Amid currency woes, Turkey accuses US of ‘stabbing it in back’

Ankara: Turkey on Monday accused the US of “stabbing it in the back” as the country’s economic woes failed to stop market turmoil amid a deepening diplomatic spat with Washington.

The US last week imposed sanctions on Turkey over its refusal to extradite a US pastor imprisoned in the country.

The sanctions caused market turmoil, which the central bank attempted — but failed — to soothe with market-boosting measures.

Hitting out at the US, Turkish President Recep Tayyip Erdogan said: “You act on one side as a strategic partner but on the other you fire bullets into the foot of your strategic partner.

“We are together in NATO and then you seek to stab your strategic partner in the back.”

As the crisis deepened at the end of last week, the lira and the Turkish stock market slid sharply.

Erdogan, who has presided over soaring inflation and borrowing levels, said the currency’s fall was the result of a “plot rather than prevailing economic conditions”, the BBC reported.

Turkey’s stock market has fallen 17 per cent, while government borrowing costs have risen to 18 per cent a year. Meanwhile, inflation has hit 15 per cent.

Although the lira rose slightly after the central bank’s move to support the economy, it still hit a new record low against the dollar and stock markets in Europe and Asia fell.

On Monday, benchmark stock indexes in Tokyo, Hong Kong and Shanghai were all down more than 1.5 per cent in late morning trading. The Shanghai Composite later recovered from a fall of 1.7 per cent to trade with much smaller falls in afternoon trading.

In mid-day trading in Europe, London’s 100-share index was down 0.6 per cent, while the German and French share markets were down by 0.3 per cent and 0.7 per cent.

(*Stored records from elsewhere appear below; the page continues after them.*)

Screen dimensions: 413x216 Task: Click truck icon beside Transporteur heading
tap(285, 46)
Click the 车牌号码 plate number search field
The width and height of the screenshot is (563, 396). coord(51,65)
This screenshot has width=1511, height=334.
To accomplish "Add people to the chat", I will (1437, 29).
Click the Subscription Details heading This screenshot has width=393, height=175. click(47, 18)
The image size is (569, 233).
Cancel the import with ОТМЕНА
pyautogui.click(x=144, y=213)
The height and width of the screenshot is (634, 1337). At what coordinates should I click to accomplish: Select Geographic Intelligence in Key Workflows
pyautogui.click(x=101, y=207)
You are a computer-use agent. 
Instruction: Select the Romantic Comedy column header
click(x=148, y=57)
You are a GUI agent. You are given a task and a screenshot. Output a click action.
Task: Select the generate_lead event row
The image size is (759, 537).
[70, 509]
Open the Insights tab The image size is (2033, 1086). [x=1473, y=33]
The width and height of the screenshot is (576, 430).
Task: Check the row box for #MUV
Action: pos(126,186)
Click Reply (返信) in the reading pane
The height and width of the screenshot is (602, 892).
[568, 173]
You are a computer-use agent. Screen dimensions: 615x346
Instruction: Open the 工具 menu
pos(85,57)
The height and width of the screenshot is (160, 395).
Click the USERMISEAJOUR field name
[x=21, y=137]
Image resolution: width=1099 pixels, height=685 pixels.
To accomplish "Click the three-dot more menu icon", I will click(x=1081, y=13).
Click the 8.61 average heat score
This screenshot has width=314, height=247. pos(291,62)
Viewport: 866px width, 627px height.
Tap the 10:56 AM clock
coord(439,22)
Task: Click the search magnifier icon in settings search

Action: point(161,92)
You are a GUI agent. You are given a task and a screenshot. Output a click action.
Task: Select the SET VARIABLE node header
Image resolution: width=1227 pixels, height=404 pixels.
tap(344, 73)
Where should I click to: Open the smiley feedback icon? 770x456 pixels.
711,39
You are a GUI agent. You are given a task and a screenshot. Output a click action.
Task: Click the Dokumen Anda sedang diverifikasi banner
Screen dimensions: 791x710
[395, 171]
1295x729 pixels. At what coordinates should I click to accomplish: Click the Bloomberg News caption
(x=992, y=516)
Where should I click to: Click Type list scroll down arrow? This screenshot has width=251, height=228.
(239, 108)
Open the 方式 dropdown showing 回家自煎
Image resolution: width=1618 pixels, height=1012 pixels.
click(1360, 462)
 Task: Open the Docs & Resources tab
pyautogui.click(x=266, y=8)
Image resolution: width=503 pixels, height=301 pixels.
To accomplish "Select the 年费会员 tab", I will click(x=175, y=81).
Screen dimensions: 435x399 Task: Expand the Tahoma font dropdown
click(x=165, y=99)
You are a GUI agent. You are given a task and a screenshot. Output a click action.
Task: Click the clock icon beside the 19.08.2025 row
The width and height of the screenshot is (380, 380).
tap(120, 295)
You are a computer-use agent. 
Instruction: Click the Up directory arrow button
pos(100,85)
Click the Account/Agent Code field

Turkey’s Interior Ministry said it was taking legal action against 346 social media accounts it claimed had posted comments about the weakening lira “in a provocative way”.

The lira’s worst day was last Friday when US President Donald Trump approved the doubling of tariffs on Turkish steel and aluminium over Ankara’s refusal to release American pastor Andrew Brunson.

He has been detained for nearly two years, accused of links to the outlawed Kurdistan Workers’ Party and the Gulenist movement, which Turkey blames for a failed coup in 2016.

Erdogan is irked over the inaction by the US against the Gulenist movement and failure “to unequivocally condemn” the 2016 coup attempt. Washington has refused to extradite Fethullah Gulen, who lives in Pennsylvania.

The Turkish Central Bank announced on Monday that banks would be given all the liquidity — help to keep money moving — they needed. But the bank did not increase interest rates, which would help contain inflation while supporting the lira.

Erdogan dismissed the fall of the currency as “a storm in a tea cup” and urged Turks to sell dollars and buy lira to help boost the currency.